Scarlett Johansson Talks About Using The Mind Of Lucy Posted by Joseph Lee on 07.23.2014
The film arrives Friday...
In an interview with IGN, Scarlett Johansson spoke about playing the title character in Luc Besson's Lucy, which opens on Friday.
On how the film is different from a normal action movie: "Lucy is certainly a product of 10 years of work that Luc has put into researching and investigating [this topic]. He was fascinated with this idea of our own capacity and also, I think, these themes of human connectivity and the possibility, you know, outside of what we know and what we see. I think it's kind of a glimpse into the possibility of, what is intangible? The things that we're blocked by, you know, maybe blissfully ignorant of because of the confines of our everyday life. It definitely has...You know, it's a Besson movie in the sense that it's action-packed and all that stuff, but I think it's an evolution of all the work that he's done in the past."

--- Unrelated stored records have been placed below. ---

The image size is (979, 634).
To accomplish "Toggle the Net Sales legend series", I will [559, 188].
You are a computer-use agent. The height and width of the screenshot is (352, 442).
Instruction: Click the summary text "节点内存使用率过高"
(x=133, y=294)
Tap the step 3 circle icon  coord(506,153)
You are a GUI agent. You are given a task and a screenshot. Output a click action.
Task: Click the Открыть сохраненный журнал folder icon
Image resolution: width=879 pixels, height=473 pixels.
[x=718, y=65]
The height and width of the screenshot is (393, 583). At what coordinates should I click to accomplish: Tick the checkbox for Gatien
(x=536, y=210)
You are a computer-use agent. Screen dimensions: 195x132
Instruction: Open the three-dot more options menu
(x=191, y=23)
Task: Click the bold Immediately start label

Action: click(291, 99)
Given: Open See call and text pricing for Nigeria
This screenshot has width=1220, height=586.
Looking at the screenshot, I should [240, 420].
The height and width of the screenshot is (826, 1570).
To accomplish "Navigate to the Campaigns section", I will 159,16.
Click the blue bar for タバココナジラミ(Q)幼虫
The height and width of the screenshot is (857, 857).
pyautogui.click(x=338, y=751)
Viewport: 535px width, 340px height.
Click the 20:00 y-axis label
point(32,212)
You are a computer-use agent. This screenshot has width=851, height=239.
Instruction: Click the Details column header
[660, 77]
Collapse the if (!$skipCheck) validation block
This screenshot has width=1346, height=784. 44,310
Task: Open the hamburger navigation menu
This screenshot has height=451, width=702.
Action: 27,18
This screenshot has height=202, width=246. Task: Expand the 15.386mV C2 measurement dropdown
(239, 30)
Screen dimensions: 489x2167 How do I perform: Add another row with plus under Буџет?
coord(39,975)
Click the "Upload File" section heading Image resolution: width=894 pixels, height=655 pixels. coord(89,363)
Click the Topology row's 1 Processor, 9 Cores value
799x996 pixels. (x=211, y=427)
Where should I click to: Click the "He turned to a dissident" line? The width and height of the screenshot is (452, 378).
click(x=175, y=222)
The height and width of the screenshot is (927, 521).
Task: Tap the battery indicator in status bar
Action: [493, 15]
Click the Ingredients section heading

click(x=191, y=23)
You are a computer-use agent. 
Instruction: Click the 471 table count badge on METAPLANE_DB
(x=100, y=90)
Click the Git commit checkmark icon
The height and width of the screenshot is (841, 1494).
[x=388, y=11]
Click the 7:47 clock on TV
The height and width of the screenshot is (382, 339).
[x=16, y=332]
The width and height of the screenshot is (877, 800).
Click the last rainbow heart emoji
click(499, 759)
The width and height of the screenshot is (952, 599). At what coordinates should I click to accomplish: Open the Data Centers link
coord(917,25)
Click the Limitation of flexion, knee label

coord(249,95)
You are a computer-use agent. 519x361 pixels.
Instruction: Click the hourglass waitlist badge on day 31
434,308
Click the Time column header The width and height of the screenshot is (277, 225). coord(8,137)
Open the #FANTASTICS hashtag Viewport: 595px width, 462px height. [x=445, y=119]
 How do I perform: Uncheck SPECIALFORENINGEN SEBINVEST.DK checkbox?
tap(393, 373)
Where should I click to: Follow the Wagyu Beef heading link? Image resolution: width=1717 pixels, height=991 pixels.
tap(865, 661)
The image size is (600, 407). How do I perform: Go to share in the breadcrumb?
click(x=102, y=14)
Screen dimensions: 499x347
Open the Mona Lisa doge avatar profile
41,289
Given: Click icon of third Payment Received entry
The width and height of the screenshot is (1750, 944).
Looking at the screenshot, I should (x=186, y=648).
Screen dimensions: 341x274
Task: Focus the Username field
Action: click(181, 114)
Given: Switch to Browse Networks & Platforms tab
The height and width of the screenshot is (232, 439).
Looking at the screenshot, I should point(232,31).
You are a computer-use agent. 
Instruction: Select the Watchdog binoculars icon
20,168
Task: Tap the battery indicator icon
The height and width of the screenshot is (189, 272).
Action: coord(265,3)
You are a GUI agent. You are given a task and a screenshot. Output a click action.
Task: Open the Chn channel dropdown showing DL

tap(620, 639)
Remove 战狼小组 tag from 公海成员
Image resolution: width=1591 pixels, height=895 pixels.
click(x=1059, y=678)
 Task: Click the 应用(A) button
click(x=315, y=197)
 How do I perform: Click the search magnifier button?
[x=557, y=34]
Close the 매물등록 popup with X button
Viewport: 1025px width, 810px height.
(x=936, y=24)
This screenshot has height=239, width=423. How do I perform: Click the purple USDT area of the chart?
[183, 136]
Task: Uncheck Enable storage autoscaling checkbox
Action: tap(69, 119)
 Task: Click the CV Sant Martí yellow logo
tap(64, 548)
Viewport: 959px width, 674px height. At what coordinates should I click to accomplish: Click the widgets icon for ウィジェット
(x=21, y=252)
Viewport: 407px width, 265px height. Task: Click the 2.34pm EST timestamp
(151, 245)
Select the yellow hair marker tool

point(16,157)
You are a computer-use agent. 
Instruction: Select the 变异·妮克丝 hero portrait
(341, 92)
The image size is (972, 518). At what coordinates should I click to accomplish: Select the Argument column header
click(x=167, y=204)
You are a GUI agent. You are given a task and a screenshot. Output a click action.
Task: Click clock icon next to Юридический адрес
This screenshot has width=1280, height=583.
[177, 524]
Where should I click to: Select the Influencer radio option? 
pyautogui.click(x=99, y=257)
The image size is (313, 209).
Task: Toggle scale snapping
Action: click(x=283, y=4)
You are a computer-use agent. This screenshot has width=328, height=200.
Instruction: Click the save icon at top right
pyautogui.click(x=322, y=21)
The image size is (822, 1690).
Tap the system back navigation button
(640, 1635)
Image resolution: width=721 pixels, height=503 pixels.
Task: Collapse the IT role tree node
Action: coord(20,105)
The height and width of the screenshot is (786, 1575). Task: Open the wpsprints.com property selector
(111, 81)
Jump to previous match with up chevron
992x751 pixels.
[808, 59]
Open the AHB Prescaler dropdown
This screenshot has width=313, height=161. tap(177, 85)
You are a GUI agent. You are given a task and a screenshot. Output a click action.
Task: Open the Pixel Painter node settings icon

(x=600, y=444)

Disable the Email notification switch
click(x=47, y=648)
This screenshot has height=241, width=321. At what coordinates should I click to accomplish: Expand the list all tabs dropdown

On what would happen if a real person got Lucy's abilities: "I think that's an interesting question. Because I think what the film kind of suggests is that once you're at that level of intelligence, the intricacies and characteristics that give us our own sense of identity are sort of irrelevant. Of course, the idea of hubris being an excess of that, a real sense of your place in the world as being something that's kind of your own individual journey and the importance of that, that doesn't vibe with the theory that Luc is going with, that you become part of this greater sense of belonging with everything around you, that your brain is sort of expansive. It becomes less about your own identity and more about a universal identity. That makes more sense to me, I think. With a greater understanding and awareness, you would actually have a better sense of your insignificance. [Laughs] As opposed to your own importance, I guess."
On the challenge of playing a character like Lucy: "I think the challenge for me was really playing a character that's in a constant state of transition, because it's totally abstract. The things that are happening to her are completely abstract and impossible to relate to. I could imagine it, but it could never be as incredibly complex as the "reality" of what she's going through. For me, it was about, okay, if you lose total sense of yourself, like everything blacks out and there's a little pin of light that is you, what do you see through that small pinhole? And it's things that are almost childlike, at the end of it. Your vision becomes more and more narrow, and you're just having a flash of memories, because all of these overwhelming things are happening to you. Certainly picking up on little things, like what it feels like to be touched or the colors that remind you of something from your past -- things that are very primal. It was a challenge to hold onto those things. I think the challenge was to not make the performance totally robotic by the end, and to try to keep the audience invested in her as a person, so it didn't just become some kind of vengeance story or something like that, where it's just a big, kick-a**...whatever, explosive thing."